Politik : Ministerin Schmidt gibt Sparziel auf

Carsten Brönstrup

Die Kosten für Arzneimittel werden im Jahr 2002 nicht so stark sinken wie von Bundesgesundheitsministerin Ulla Schmidt (SPD) bislang angestrebt. Statt eines Einsparvolumens von bis zu drei Milliarden Mark werden es "bestenfalls 900 Millionen Mark", hieß es am Freitag in der SPD-Fraktion. Damit erhöht sich die Finanznot in der gesetzlichen Krankenversicherung weiter. Am Freitag kündigten mehrere Krankenkassen die Erhöhung ihrer Beiträge um bis zu 0,6 Prozentpunkte zum Jahreswechsel an. Die Spitzenverbände der Kassen gehen davon aus, dass der durchschnittliche Beitragssatz 2002 von 13,65 auf rund 14 Prozent steigen wird.

Die gesundheitspolitische Sprecherin der SPD-Fraktion, Regina Schmidt-Zadel, sagte dem Tagesspiegel, im kommenden Jahr solle die Versorgung mit Medikamenten neu geregelt werden. Der Arzt solle den Patienten nicht mehr ein bestimmtes Medikament, sondern nur noch eine Wirkstoffgruppe verordnen. Der Apotheker müsse dann aus den fünf billigsten Medikamenten eines aussuchen. Diese so genannte "aut idem"-Regelung bringe "ungefähr 300 bis 500 Millionen Mark Sparvolumen", sagte Schmidt-Zadel. Weitere 400 Millionen Mark soll eine Zahlung der großen deutschen Pharma-Hersteller an die Krankenkassen bringen. Sie wollen damit abwenden, dass die Regierung sie zur Verbilligung bestimmter Medikamente zwingt. Das Sparpaket soll noch vor Weihnachten Bundestag und Bundesrat passieren und zum 1. März 2002 in Kraft treten. Ursprünglich wollte Gesundheitsministerin Schmidt drei Milliarden Mark einsparen.

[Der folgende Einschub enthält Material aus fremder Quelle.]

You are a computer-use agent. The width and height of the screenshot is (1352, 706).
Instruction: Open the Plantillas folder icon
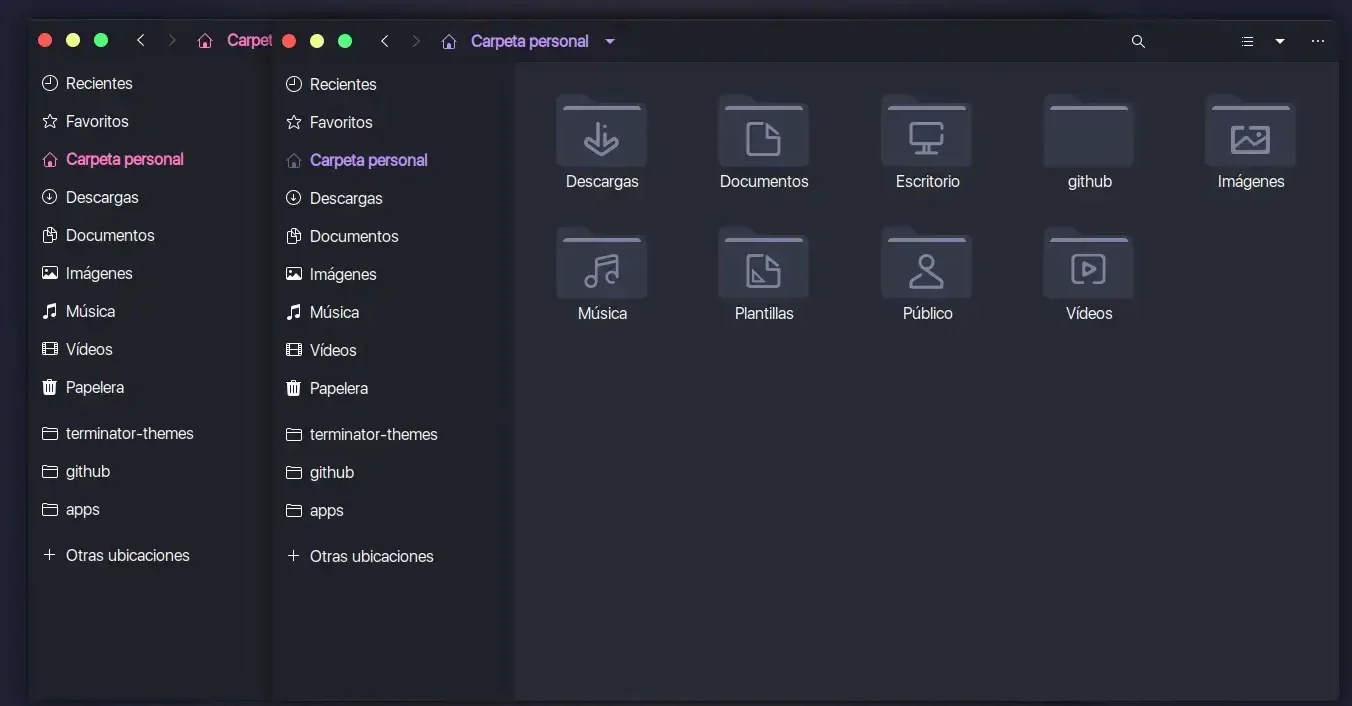[x=763, y=266]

In diesem Jahr hat vor allem ein starker Anstieg der Arzneimittelkosten das Defizit der gesetzlichen Kassen auf rund fünf Milliarden Mark erhöht. Mit einem solchen Betrag sei auch im kommenden Jahr zu rechnen, kündigten die Spitzenverbände der Kassen an. Insgesamt werde sich der durchschnittliche Beitragssatz von 13,65 auf rund 14 Prozent im kommenden Jahr erhöhen. Bei vielen Kassen stünden Beschlüsse über Erhöhungen kurz bevor. Auch die Zahlung des Weihnachtsgeldes in diesen Tagen werde die Lage nicht "wesentlich" bessern, dazu sei die konjunkturelle Lage zu schlecht. Der Beitragsanstieg bei den Krankenkassen läuft dem Ziel der Bundesregierung zuwider, die Lohnnebenkosten zu senken. Am Freitag kündigten mit der Barmer Ersatzkasse, der Techniker Krankenkasse (TK) und der Hanseatischen Ersatzkasse (HEK) drei Institute die Erhöhung ihrer Beiträge an. Die neun Millionen Versicherten der Barmer müssen ab dem 1. Januar 2001 14,5 Prozent ihres Bruttoeinkommens zahlen, die 3,4 Millionen TK-Versicherten 13,7 Prozent.

Um die Versorgung chronisch Kranker zu verbessern, verabschiedete der Bundesrat am Freitag eine Reform des Finanzausgleichs unter den Kassen. Sie soll die hohen Behandlungskosten für chronisch Kranke gerechter unter den Kassen verteilen.